Section 1
Box Plots
Property
A box plot (or box-and-whisker plot) is a visual representation of the five-number summary, and tells us much more about the spread of the data.
A box is drawn from the 25th percentile to the 75th percentile, and 'whiskers' are drawn from the lowest data value to the 25th percentile and from the 75th percentile to the highest data value.
Examples
- Given a five-number summary of {Min: 4, Q1: 7, Med: 10, Q3: 12, Max: 18}, a box plot would show a box extending from 7 to 12 with a line at 10, and whiskers reaching to 4 and 18.
- A data set of quiz scores is {5, 6, 6, 7, 8, 9, 10}. The five-number summary is {Min:5, Q1:6, Med:7, Q3:9, Max:10}. Its box plot has a box from 6 to 9 and whiskers from 5 to 10.

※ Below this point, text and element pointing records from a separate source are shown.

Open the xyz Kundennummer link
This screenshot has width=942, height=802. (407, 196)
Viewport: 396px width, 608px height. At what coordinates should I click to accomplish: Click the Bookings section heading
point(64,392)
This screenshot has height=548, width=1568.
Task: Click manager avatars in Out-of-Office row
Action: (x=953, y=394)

- If one box plot has a much longer box than another, it means the middle half of its data is more spread out. A longer right whisker means the top 25% of values are more spread out than the bottom 25%.
Explanation
A box plot turns the five-number summary into a picture. The 'box' contains the middle 50% of your data. The 'whiskers' stretch out to the highest and lowest values, showing the full range and how spread out everything is.